Por essa mesma brandura e tolerancia certa ordem de factos politicos e
sociaes, que se dão depois dos grandes cataclysmos das nações, deviam
ser mais prominentes, mais efficazes na Hespanha, e portanto influir
mais poderosamente nas phases dos acontecimentos posteriores tanto
politicos como sociaes. Nós, os homens d'hoje, que vimos ou ouvimos
contar a nossos paes as scenas do dominio francês na Peninsula no
principio d'este seculo, deveriamos saber adivinhar o estado moral da
população romano-gothica depois do estabelecimento do imperio dos
khalifas, se aliás os monumentos fossem menos explicitos ou guardassem
silencio a tal respeito. O transitorio dominio francês na Peninsula não
deixou de produzir logo um grande numero de _afrancesados_ na Hespanha e
de _jacobinos_ em Portugal. Qual sería o jacobinismo, permitta-se-me a
expressão, entre os godo-romanos em relação aos sarracenos pode
imaginar-se tendo presente o estado de dissolução moral do imperio
wisigothico, anniquilado n'uma unica batalha; o longo dominio dos
arabes; a superioridade da sua civilisação material; a sua tolerancia
para com a religião dos vencidos; o respeito guardado ás instituições
civis destes; a benevolencia, emfim, dos principes mussulmanos para com
os seus subditos christãos.

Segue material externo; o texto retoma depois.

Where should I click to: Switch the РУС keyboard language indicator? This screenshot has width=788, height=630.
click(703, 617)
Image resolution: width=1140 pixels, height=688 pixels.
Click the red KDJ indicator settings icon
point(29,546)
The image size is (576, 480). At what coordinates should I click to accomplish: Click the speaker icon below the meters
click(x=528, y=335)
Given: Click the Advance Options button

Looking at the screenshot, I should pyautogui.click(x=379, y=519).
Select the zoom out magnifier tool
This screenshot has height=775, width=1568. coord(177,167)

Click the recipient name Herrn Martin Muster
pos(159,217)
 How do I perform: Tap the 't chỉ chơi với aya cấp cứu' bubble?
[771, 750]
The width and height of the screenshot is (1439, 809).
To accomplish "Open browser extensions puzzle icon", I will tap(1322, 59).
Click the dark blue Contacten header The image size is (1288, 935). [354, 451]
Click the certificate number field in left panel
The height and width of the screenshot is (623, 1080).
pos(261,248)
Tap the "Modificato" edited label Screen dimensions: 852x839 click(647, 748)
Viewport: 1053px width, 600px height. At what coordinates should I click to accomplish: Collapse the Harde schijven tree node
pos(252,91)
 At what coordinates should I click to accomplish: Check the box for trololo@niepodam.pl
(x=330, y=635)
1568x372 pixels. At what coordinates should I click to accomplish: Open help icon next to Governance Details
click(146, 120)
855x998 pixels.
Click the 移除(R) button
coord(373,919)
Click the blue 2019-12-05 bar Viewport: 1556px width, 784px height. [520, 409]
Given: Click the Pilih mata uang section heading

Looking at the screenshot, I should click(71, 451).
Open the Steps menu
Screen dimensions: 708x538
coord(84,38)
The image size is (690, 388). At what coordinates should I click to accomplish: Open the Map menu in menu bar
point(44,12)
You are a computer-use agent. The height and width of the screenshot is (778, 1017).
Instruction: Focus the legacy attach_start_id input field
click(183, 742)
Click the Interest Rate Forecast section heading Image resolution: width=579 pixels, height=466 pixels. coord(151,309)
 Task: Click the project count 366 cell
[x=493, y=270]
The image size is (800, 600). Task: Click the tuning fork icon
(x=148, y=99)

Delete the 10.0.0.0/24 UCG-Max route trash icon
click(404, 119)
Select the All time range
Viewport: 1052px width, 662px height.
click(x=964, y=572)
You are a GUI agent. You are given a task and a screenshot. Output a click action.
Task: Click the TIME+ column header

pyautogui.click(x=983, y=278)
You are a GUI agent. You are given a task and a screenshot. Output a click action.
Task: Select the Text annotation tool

Não quero dizer com isto que o patriotismo
wisigothico; que a impaciencia do jugo extranho; que o sentimento de
hostilidade religiosa não ardessem em muitos corações, e até subissem ao
gráu de fanatismo. Pelo contrario. Não era preciso que os monumentos nos
dissessem que a reacção se manifestava até na corte de Cordova. O
conhecimento da indole das paixões humanas dispensa ás vezes em historia
o testemunho dos monumentos. O homem é essencialmente o mesmo em todas
as epochas. Mas é por isso que os interesses, a reflexão, os vicios, as
virtudes, os habitos, a educação, as mil causas moraes que impellem e
dirigem o individuo e lhe determinam os affectos e as tendencias, deviam
impellir outros, e talvez o maior numero, a manifestações oppostas. O
_Indiculo Luminoso_ de Alvaro de Cordova, especie de extenso artigo de
fundo de jornal partidario, libello apaixonado contra o mosarabismo,
revela-nos quão numeroso e importante era o partido arabe entre os
romano-godos da Spania, partido que abrangia nobres, guerreiros,
prelados, sacerdotes, magistrados, povo. Se não existisse este
testemunho insuspeito, a razão e a experiencia nos diriam o mesmo que
elle nos diz[85].
Imagine-se agora qual sería durante a lucta entre a monarchia
néo-gothica e o imperio dos Benu-Umeyyas o papel dessa maxima parte da
população peninsular chamada os mosarabes: uns indifferentes á contenda,
acceitando do mesmo modo o dominio dos reis d'Asturias e Leão ou o dos
principes sarracenos, no meio dos éstos da guerra; outros forcejando por
identificar-se com a nova sociedade que se constituia á semelhança da
patria wisigothica; outros, emfim, addictos por esperanças, por cubiça,
por beneficios recebidos, e até por laços de sangue, resultado dos
consorcios mixtos, á manutenção do dominio mussulmano, e calcule-se
quantos factos politicos haviam de dimanar de um estado de cousas tal;
quantas peripecias, quantas violencias se dariam em qualquer districto
ou provincia da Hespanha a cada invasão, a cada correria, quer dos
sarracenos, quer dos leoneses; como se traduziriam em vinganças acerbas
os odios occultos; como as paixões mais oppostas trariam a mudança de
partido e até de crença; como os homens da mesma raça e da mesma
religião se perseguiriam, se denunciariam por desleaes a um ou a outro
dos dous poderes publicos, que pelos accidentes da guerra se succediam
tão frequentemente nos variaveis limites dos dous estados; como a
condição do mesmo individuo mudaria mais de uma vez; como o nobre, o
rico, o funccionario, o sacerdote poderiam cair de repente da situação
mais elevada na mais abjecta servidão, e os mais humildes elevarem-se
por acontecimentos imprevistos até as mais altas graduações sociaes;
como, finalmente, os monumentos na sua linguagem, nos factos que delles
resultam podem illudir-nos, se entre os elementos a que devemos recorrer
para a sua apreciação esquecermos o elemento mosarabico.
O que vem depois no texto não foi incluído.